Every entry needs to be reproduced exactly.

:: DATA TO EXAMINE

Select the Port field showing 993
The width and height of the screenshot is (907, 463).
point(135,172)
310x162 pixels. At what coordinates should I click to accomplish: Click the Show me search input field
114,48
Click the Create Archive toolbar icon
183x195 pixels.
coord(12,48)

::::

COMPLETED TASK -
Select the Port field showing 993
The width and height of the screenshot is (907, 463).
point(135,172)
310x162 pixels. At what coordinates should I click to accomplish: Click the Show me search input field
114,48
Click the Create Archive toolbar icon
183x195 pixels.
coord(12,48)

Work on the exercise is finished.